東芝メモリー子会社の売却はさらに迷走

決められないのではなく色々な思惑が渦巻いて決まらないのである。
18年3月末までの売却はほとんど無理のようだ。財務的な手段は残されているので、債務超過は免れることになり上場廃止には至らないだろう。それより心配なのは、脳死状態で事業の劣化が進行する事だ。技術流出とか言って時間を無駄にした挙句、事業価値が落ちていくのは愚かなことだ。シャープを安売りしたことを繰り返している。技術者が離散してしまえば取り返しがつかない。

なぜまとまらないかといえば、大株主になることが予定されている産業革新機構日本政策投資銀行DBJ)が本件に発言権を持っていないようだからだ。
そもそも機構とDBJが日米連合と日米韓連合に二股をかけている事が異様である。

通常であれば東芝メモリの争奪戦になって、機構とDBJはどちらかの陣営に属するはずである。ところがどっちに転んでも機構とDBJは大株主となるというのは、普通は考えられない。情報漏えいがあるので、機構とDBJは機密の話には参加できないであろう。機構とDBJは金は出すけど口は挟まないという、物分りの良い大旦那である。
機構とDBJの金は国民の金である。こんな状態で機関投資家としての国民に対する責務を果たせるのか。

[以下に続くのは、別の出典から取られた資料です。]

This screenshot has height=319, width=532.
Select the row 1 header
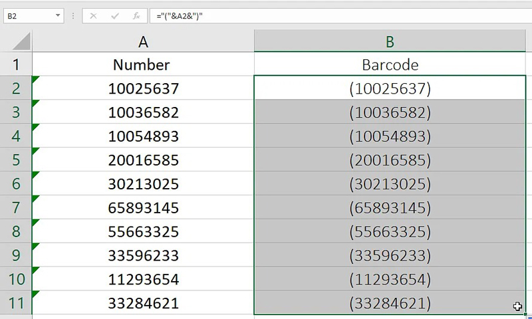tap(16, 64)
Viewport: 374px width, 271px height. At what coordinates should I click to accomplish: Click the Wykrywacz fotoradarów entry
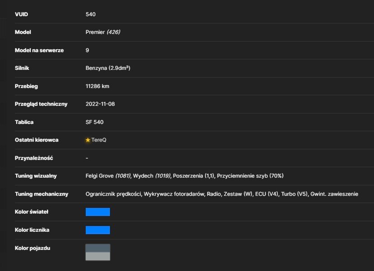pos(174,194)
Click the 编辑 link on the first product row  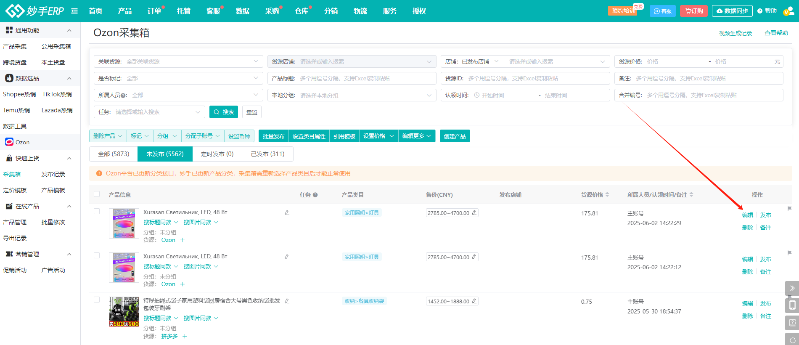[x=747, y=215]
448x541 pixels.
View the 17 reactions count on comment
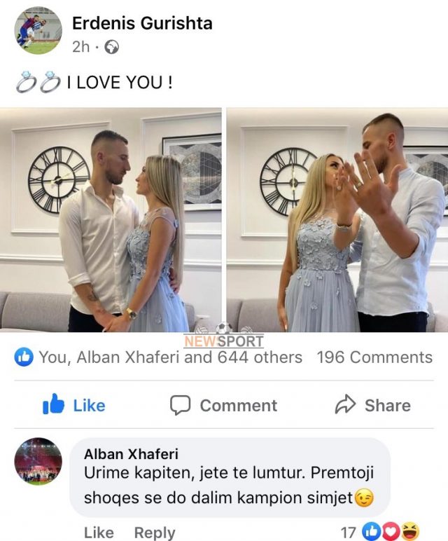(349, 532)
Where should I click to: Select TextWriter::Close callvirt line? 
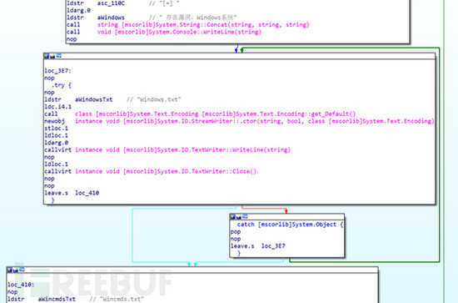coord(151,172)
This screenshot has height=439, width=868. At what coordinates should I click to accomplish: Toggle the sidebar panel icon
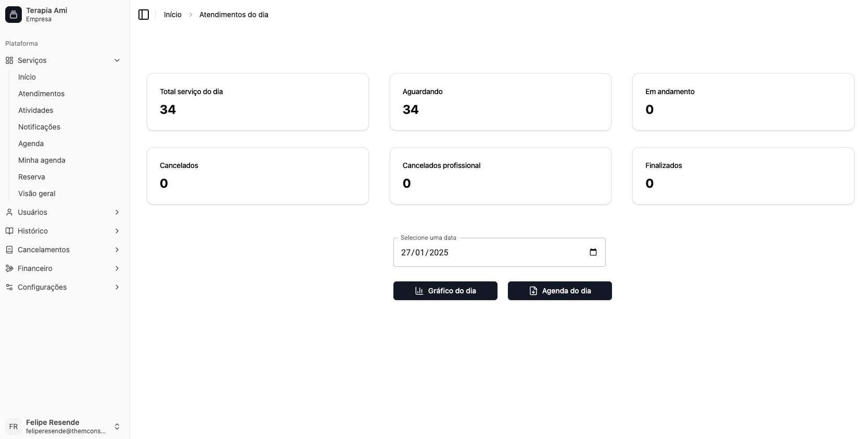tap(144, 15)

貴重な日本の技術を外資に安売りした売国奴という汚名を避けるために、官邸や経産省は機構とDBJに金を出させているのではないかと疑いたくなる。

ここまでこじれてきたら本来のやり方に則って、東芝本体を解体して、その中でメモリー子会社の売却を考えるのが良いのではないか。そもそもメモリー子会社売却は東芝を存続させる方策で、産業を革新する構想は見えてこない。米韓の投資家が2兆円まで出せないので数字合わせのため機構とDBJが財布代わりに使われているように見える。